REQUIREMENT.
Check each line of the entries below for the word "computer", and copy the lines that have it.

Dataset entries.
________

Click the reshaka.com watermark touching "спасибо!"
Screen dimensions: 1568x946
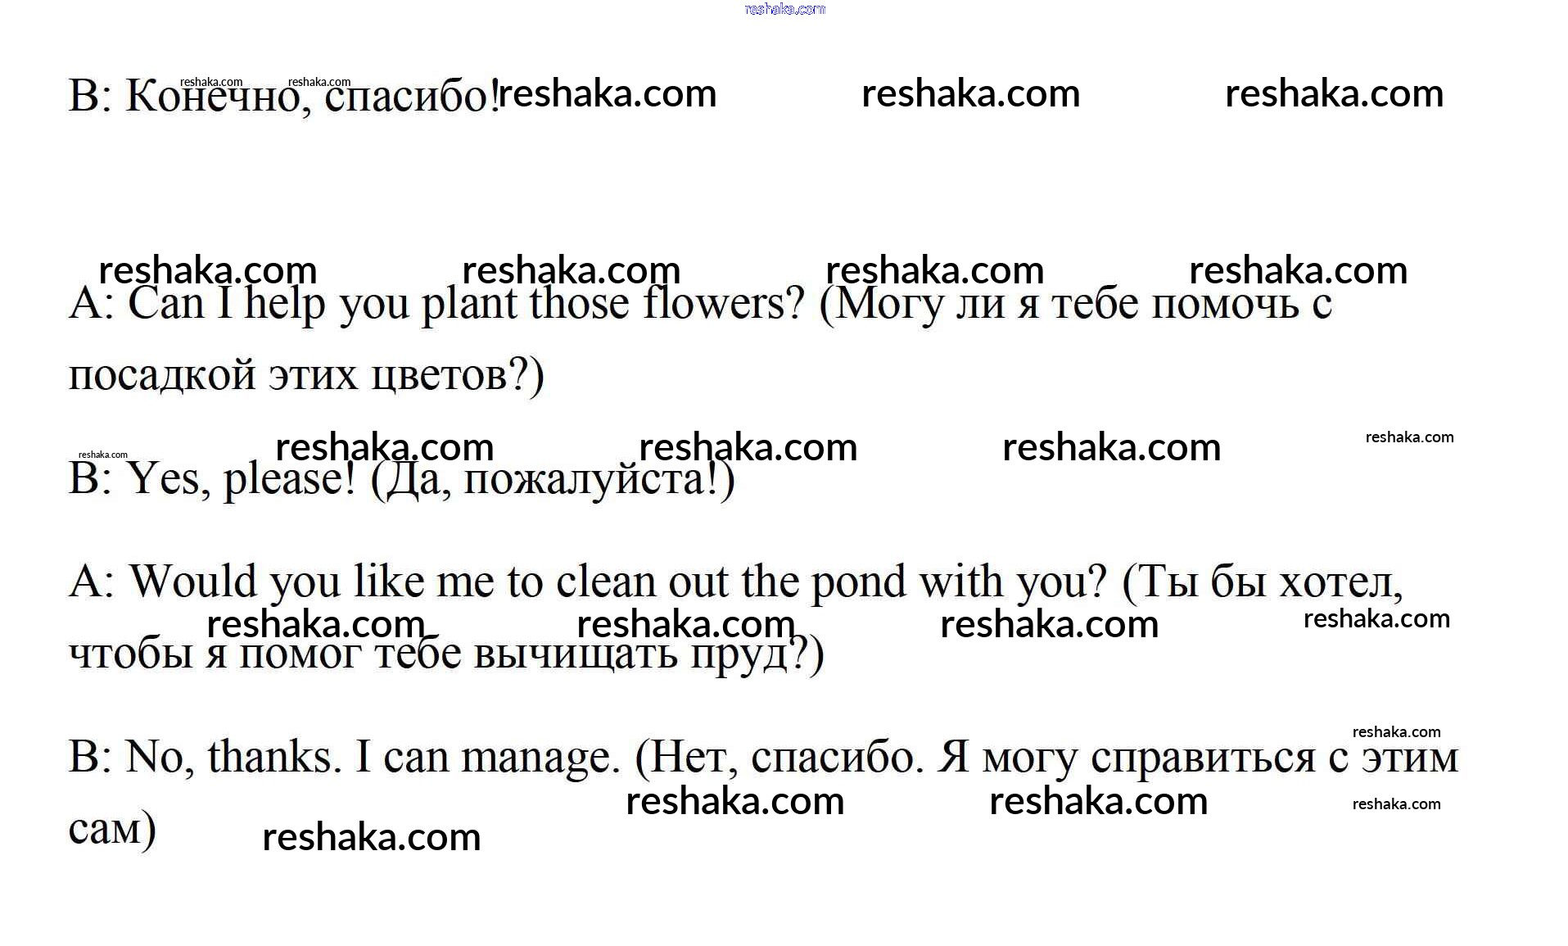pos(608,93)
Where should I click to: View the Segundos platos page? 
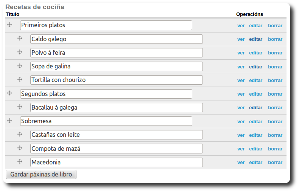tap(241, 94)
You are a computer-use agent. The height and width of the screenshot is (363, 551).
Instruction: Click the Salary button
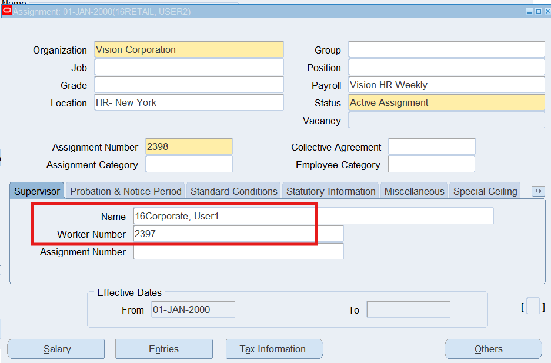coord(56,349)
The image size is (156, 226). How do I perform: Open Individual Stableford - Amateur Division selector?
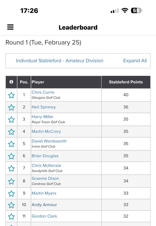coord(60,61)
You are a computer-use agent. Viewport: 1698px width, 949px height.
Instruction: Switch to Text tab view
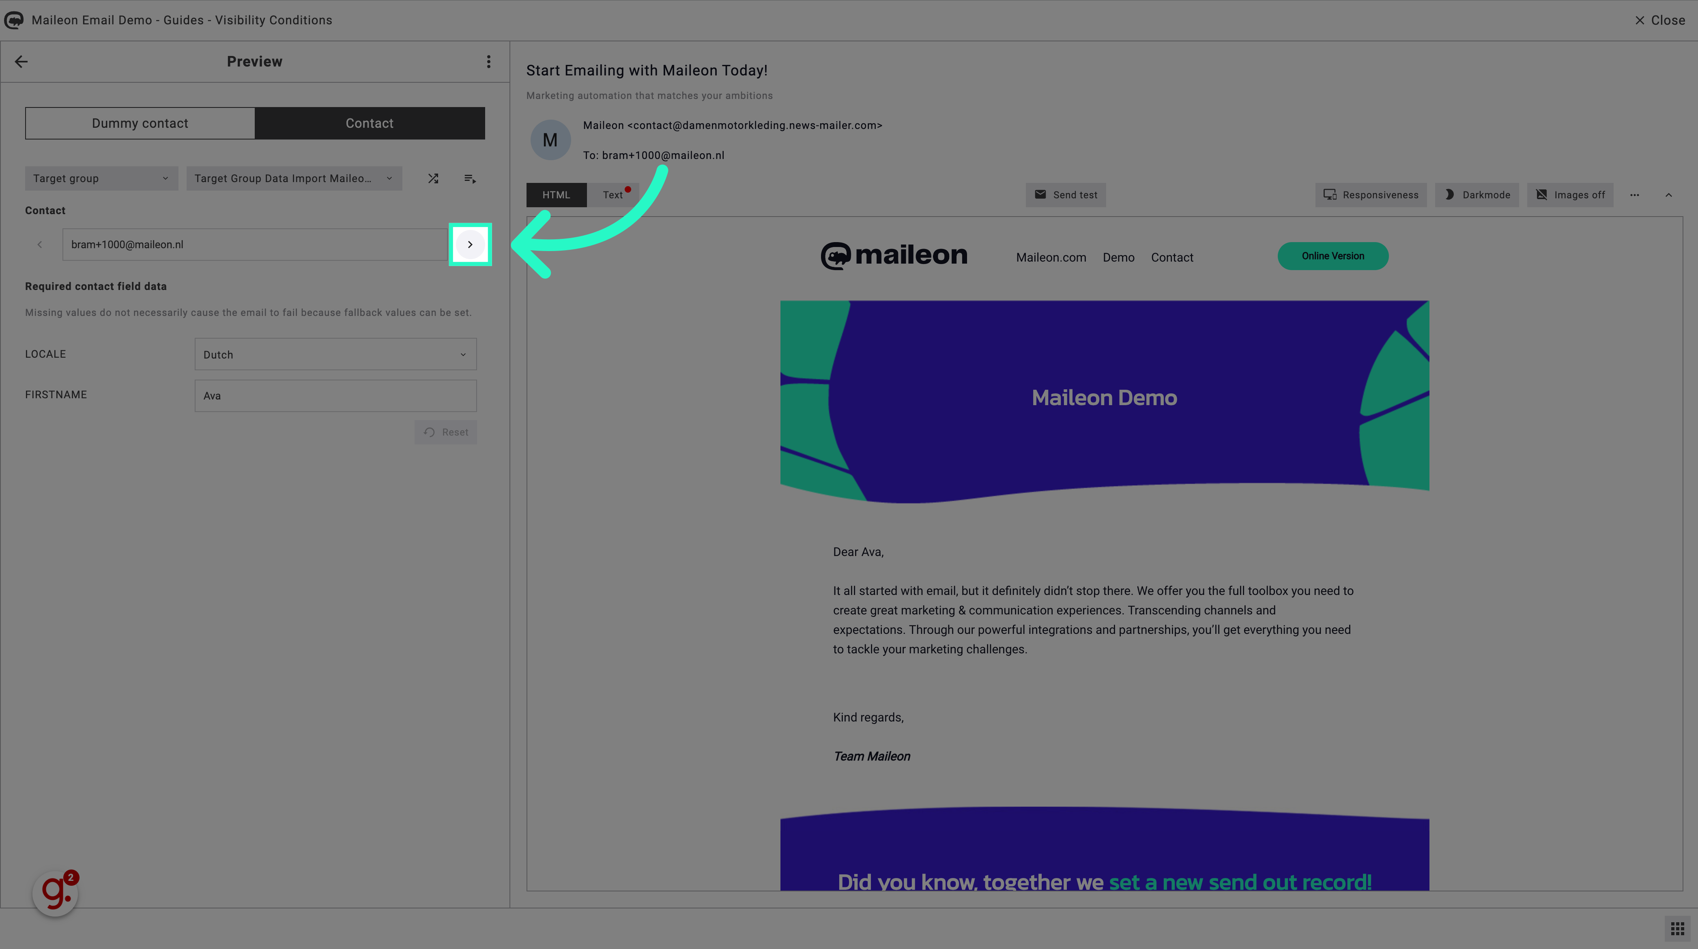coord(612,194)
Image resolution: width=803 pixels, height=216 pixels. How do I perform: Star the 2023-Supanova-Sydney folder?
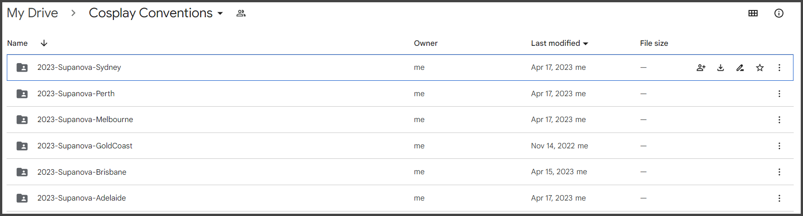coord(760,68)
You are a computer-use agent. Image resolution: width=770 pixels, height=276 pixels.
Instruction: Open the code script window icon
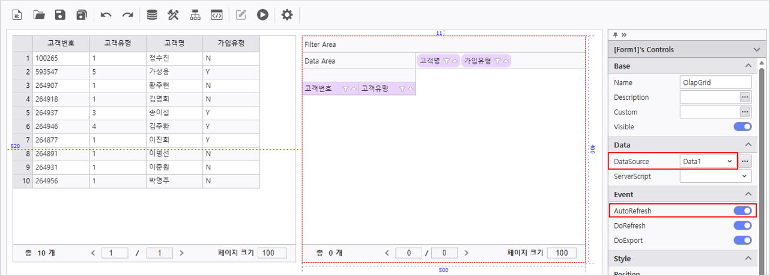click(216, 14)
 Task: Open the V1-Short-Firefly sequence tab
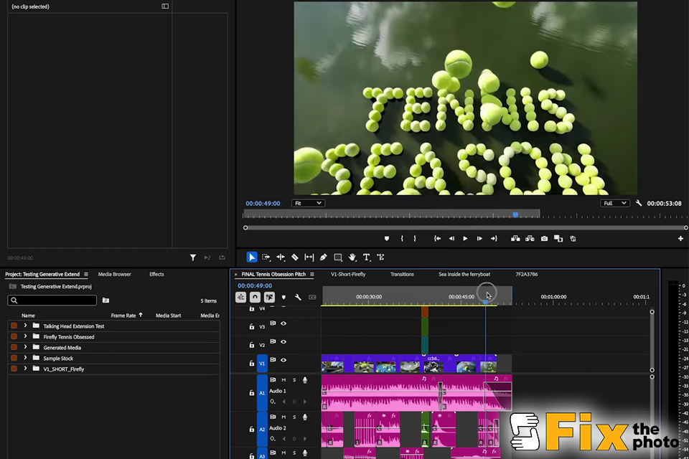(x=348, y=275)
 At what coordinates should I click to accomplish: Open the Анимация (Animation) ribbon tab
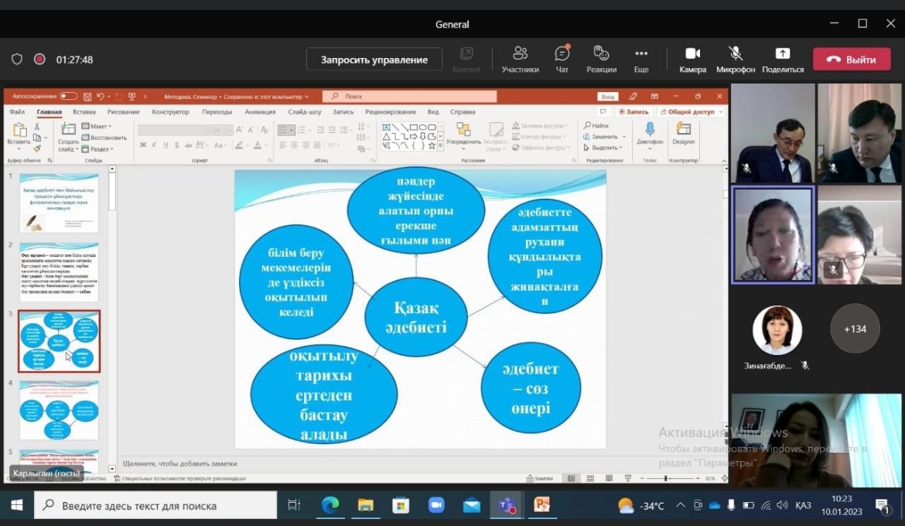pyautogui.click(x=260, y=112)
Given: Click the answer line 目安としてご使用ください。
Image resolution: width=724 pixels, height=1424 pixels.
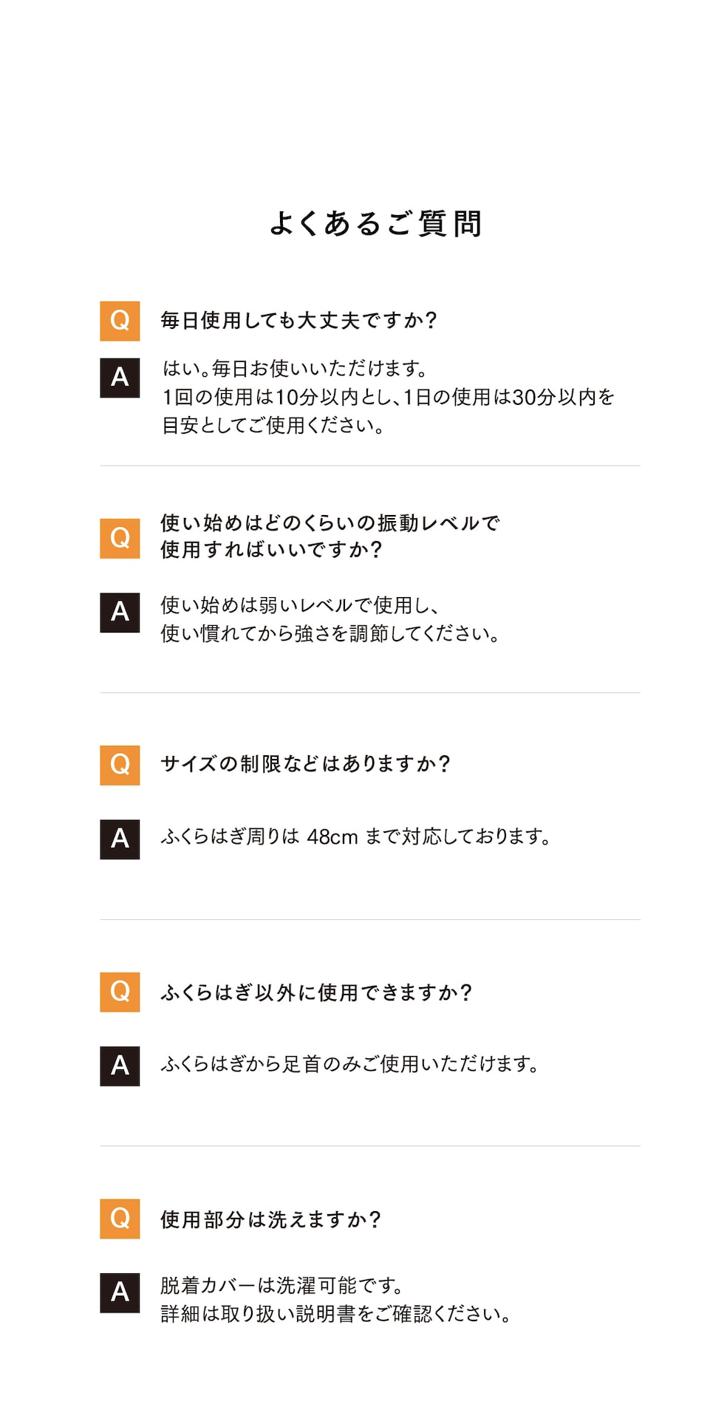Looking at the screenshot, I should point(273,426).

________

REPLY TO THE TASK.
You are a computer-use agent. The height and width of the screenshot is (363, 551).
You are a computer-use agent. Viewport: 1698px width, 949px height.
You are a computer-use agent. Image resolution: width=770 pixels, height=276 pixels.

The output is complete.